Don't cry, I am just a freak
Düğün salonunun önüne geldiğimde takım elbisemi son kez düzetmiş ve içeriye doğru adımlamıştım. Gittiğim düğünün bulunduğu salonun kapısına doğru ilerlediğimde kapı da beni tahmin ettiğim görüntüler karşılamıştı.
İstifimi bozmadan oraya doğru ilerlerken, yanına varır varmaz canımın acımasını umursamayarak konuşmuştum.
"Jung Hoseok ve Kim Jongin'in nikâhı için gelmiştim. Doğru yer değil mi?"
Gülümsemişti. "Evet, efendim. Doğru yerdesiniz. Adınızı alabilir miyim, davetli olup olmadığınıza bakmam gerekiyor."
"Min Yoongi."
"Özel davetlilerden biriymişsiniz. Sizi tuttuğum için şimdiden özür dilerim, içeri buyrun lütfen."
Kapının açılmasını işaret ederken, gözlerimi ondan çekmiş ve açılan kapıya dönmüştüm. Özel davetlilerden biri... canımın bu denli yanması normaldi değil mi?
Kapının açılması ile gösterişli nikah salonuna ilerlerken geç kaldığımı fark etmiştim. Çünkü damatlar yerlerine geçmiş ve nikah müdürü o önemli soruyu sormaktaydı. Durmamıştım. İlerlemeye devam etmiştim. Onlarla aramda 10 metreden az kalırken, asla yoldan çekilmemiş ve onu izlemiştim.
İçeriye girer girmez hissetmiş gibi gözleri beni bulmuştu. O kadar güzel olmuştu ki, ona yeniden aşık olmuştum.
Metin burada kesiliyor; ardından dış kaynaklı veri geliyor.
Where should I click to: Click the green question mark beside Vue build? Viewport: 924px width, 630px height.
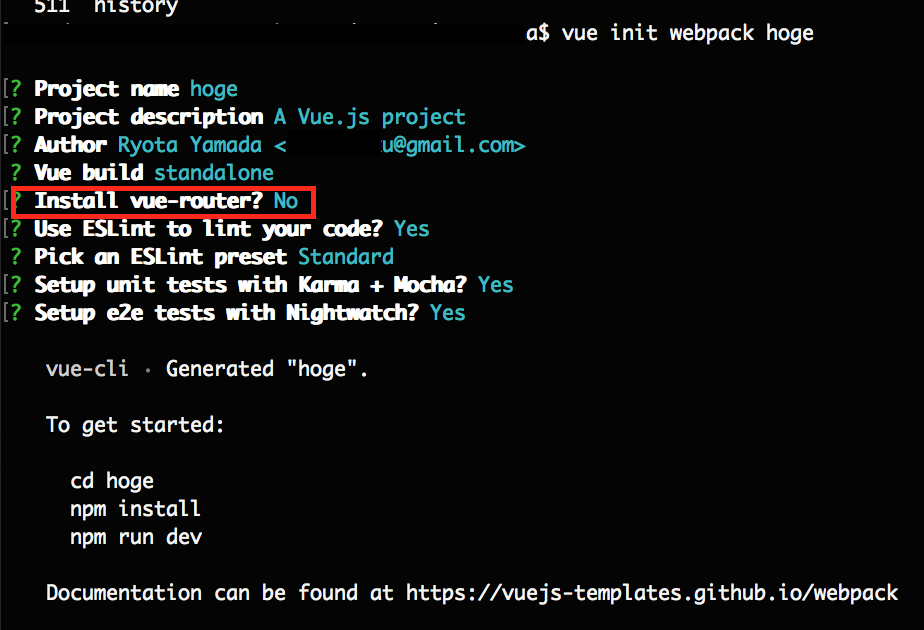tap(16, 173)
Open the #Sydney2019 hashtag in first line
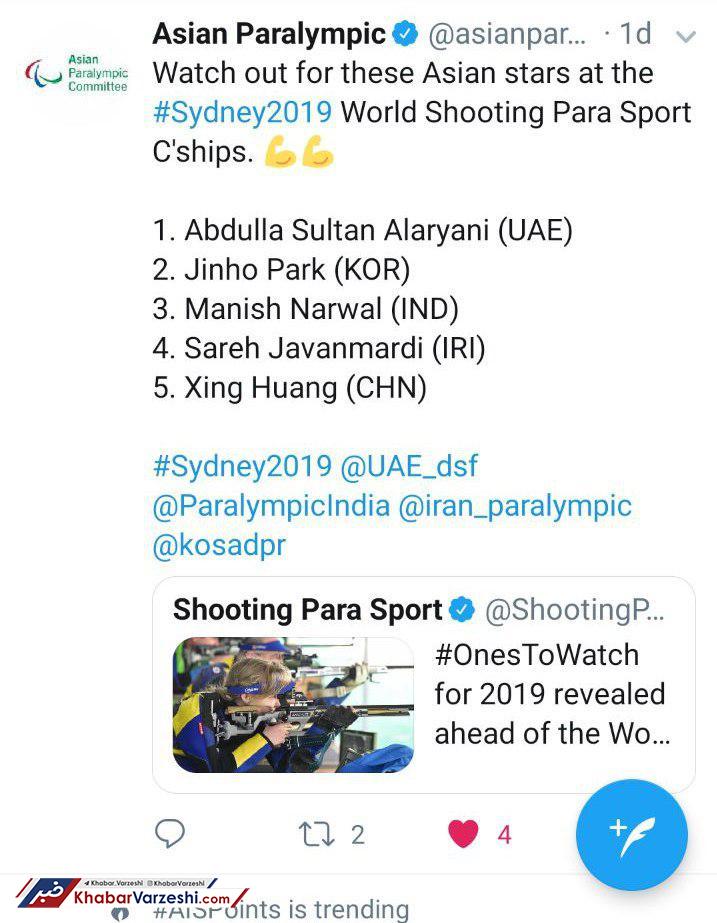The width and height of the screenshot is (717, 923). [x=242, y=112]
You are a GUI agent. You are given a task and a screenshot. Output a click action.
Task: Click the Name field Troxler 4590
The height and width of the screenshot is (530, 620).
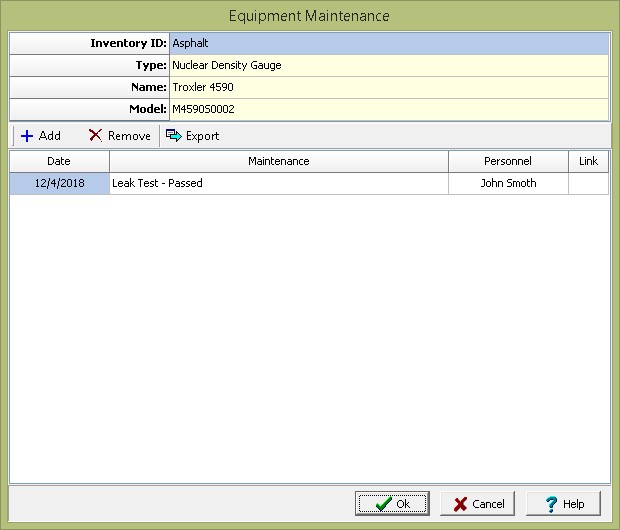[388, 88]
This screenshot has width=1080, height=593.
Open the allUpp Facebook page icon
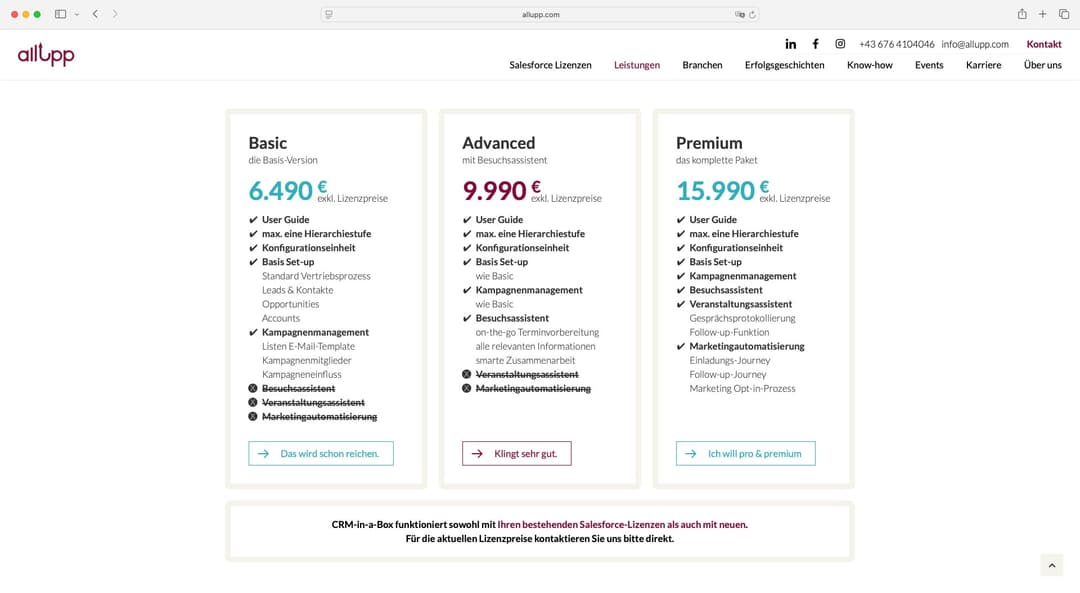(x=815, y=44)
Mullet saçlarını dalgalandırmış ve renkli tokalar takmıştı. Giydiği beyaz takım elbiseyi çok güzel taşıyordu ve onu mükemmel gösteriyordu. Güzel yüzünün hakkını yiyemezdim. Esmer tenine sürülmüş beyaz renkler apaçık belli olurken, dolgun dudakları daha da pembeleştirilerek ön plana çıkarılmıştı.
Ne yani daha benim öpmeye doyamadığım dudakları o yanındaki it mi öpecekti?
Beni izlerken ifadesizdi. Bende öyleydim. Çok yakınımdaydı ama ona yaklaşamıyordum. Tek yaptığım izlemekti.
"Bay Jung, kendi isteğinizle; Bay Kim Jongin ile evlenmeyi kabul ediyor musunuz?"
Gözlerini benden bir an olsun çekmezken, hiç düşünmeden cevap vermişti.
"Evet..."
Acıyan kalbimi söküp parçalamak istiyordum ama tek yaptığım gülümsemekti. Gülümse. Kimsenin bir şey anlamasını istemeyiz değil mi?
"Onunla evlenmek istemiyorum Yoongi! Benden evet dememi bekleme!"
Hoseok başını iki yana sallıyor ve az önce ona söylediğim şeyi kabullenmek istemiyordu. Haklıydı, söylerken benim bile canım yanmıştı. Ama tek yol buydu, eğer ilk başta kaçarsak asla kurtulamayacaktık. 2 elimle hızla onun yanaklarını tutarken bana bakmasını sağlamıştım. Ağladı ağlayacaktı, bu beni parçalayacaktı.
"Hoseok... sevgilim lütfen. Başka yolumuz yok. Önce her şeyi o adamın istediği gibi yapmamız gerekiyor. Seni sadece, o Jongin pisliğinin eşi olursan fakat bırakabilir. Bu şansı kullanmamız gerek!"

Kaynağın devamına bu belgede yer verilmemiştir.